> BRANO DEL DOCUMENTO
Ep. 05

Il mondo come volontà e agitazione

Storia dell’anarchico Errico Malatesta, un eroe della gente che non vuole eroi

Slow News. Il primo progetto italiano di slow journalism.
Dalle nostre serie Serie Giornalistiche
Gli anarchici van via

Una serie su un’ideale il cui nome si usa spesso a sproposito, e sulle persone che ne hanno fatto la storia

Slow News. Il primo progetto italiano di slow journalism.

Roma, quartiere Prati, piazzale degli Eroi. C’è una targa appesa a un muro, un po’ nascosta come molte cose nella Capitale: sono lì ma in pochi se ne accorgono. Bisogna farci attenzione, oppure andarle a cercare. La targa di piazzale degli Eroi è dedicata a Errico Malatesta, e sopra si parla di lui come di un «apostolo della libertà».

La scelta delle parole, per gli anarchici, è una delle cose più difficili del mondo. Nella sua biografia di Malatesta [“Non ho bisogno di stare tranquillo”, Elèuthera 2012], Vittorio Giacopini ammoniva che troppo spesso i militanti anarchici sono innamorati della retorica, pur in fondo ripudiandola, e quindi accade che le parole significhino troppo o troppo poco, che insomma non siano mai adeguate a una visione del mondo che fa della libertà l’assoluto più assoluto di tutti gli assoluti. Non si può nemmeno far conto sulla memoria, perché essa stessa, in fondo, è fantasia. Insomma, la realtà non può essere che un terreno di scontro tra bisogni e pensieri diversi. E si finisce con il parlare tanto, tantissimo. Troppo.

Errico Malatesta, però, era un uomo di non moltissime parole. La sua è indubbiamente la biografia di uno degli anarchici più importanti degli ultimi duecento anni, ma di sue prove scritte c’è pochino. Certo, c’è il famoso “Programma anarchico”, un manifesto ancora valido per quasi tutti gli anarchici del pianeta Terra. Ma sono poche pagine, in fondo. Il resto, a scartabellare tra le bibliografie, è un insieme di opuscoli, articoli, interventi, cose scritte probabilmente in mezz’ora o poco più, legate alle contingenze. Risposte, attacchi, difese, atti più o meno dovuti. Nessuna opera organica, come si dice. Niente tomi pensati per durare, niente solchi sulla terra per indicare la strada. Chi vuol essere anarchico deve arrangiarsi e prendere Malatesta per quello che è stato: «il rivoluzionario più temuto da tutti i governi e le questure del Regno» (ancora Giacopini). Anzi, «il Lenin d’Italia», anche se i due non andavano troppo d’accordo. E tanto deve bastare.

> COMPITO SCRITTO 1
Riscrivi il passo del brano su Errico Malatesta compreso tra "La scelta delle" e "tanto, tantissimo. Troppo.", estremi inclusi, sostituendo "memoria" con "storia".
> COMPITO SCRITTO 2
Secondo il brano su Errico Malatesta, con quali parole la targa di piazzale degli Eroi parla di lui?
Il materiale riportato più avanti non ha alcun ruolo in questo lavoro.

> MATERIALE FORNITO
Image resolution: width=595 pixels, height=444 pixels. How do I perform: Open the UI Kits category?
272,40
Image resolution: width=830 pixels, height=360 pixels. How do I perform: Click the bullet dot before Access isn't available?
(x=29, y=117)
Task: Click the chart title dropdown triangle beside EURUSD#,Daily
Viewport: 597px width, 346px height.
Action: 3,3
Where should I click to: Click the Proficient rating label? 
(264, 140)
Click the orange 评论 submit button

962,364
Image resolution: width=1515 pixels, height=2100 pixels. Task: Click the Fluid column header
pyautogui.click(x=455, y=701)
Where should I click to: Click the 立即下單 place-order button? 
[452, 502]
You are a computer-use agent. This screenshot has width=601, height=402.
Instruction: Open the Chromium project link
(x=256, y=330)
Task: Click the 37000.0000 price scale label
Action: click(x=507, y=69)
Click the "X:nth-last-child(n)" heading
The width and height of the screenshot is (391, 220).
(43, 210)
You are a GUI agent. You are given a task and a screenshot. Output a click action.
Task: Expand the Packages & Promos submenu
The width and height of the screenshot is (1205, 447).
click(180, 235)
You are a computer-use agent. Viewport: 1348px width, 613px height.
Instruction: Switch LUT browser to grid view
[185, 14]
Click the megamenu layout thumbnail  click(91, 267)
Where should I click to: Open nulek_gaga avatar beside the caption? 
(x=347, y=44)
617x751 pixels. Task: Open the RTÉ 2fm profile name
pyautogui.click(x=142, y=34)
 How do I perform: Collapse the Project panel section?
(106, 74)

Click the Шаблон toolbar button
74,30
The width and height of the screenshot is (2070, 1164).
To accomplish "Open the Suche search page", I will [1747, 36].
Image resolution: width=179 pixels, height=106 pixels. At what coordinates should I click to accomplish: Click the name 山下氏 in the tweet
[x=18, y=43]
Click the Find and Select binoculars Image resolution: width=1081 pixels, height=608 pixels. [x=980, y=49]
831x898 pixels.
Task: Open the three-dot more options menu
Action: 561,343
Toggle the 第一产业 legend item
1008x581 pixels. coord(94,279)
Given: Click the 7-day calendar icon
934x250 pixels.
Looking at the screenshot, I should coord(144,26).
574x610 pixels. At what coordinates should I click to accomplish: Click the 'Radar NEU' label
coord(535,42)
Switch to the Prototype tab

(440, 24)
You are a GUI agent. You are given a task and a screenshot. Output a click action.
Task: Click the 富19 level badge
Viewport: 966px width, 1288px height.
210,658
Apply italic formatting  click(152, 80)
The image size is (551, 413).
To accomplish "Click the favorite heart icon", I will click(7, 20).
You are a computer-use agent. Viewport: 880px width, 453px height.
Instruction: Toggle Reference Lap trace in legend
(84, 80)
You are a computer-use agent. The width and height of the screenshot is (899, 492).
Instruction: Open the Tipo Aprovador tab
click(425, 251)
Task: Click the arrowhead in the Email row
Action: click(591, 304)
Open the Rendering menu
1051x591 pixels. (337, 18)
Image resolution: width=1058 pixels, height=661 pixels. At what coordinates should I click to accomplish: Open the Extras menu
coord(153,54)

> SOLUZIONE DEL COMPITO 1
La scelta delle parole, per gli anarchici, è una delle cose più difficili del mondo. Nella sua biografia di Malatesta [“Non ho bisogno di stare tranquillo”, Elèuthera 2012], Vittorio Giacopini ammoniva che troppo spesso i militanti anarchici sono innamorati della retorica, pur in fondo ripudiandola, e quindi accade che le parole significhino troppo o troppo poco, che insomma non siano mai adeguate a una visione del mondo che fa della libertà l’assoluto più assoluto di tutti gli assoluti. Non si può nemmeno far conto sulla storia, perché essa stessa, in fondo, è fantasia. Insomma, la realtà non può essere che un terreno di scontro tra bisogni e pensieri diversi. E si finisce con il parlare tanto, tantissimo. Troppo.

> SOLUZIONE DEL COMPITO 2
Lo definisce un «apostolo della libertà».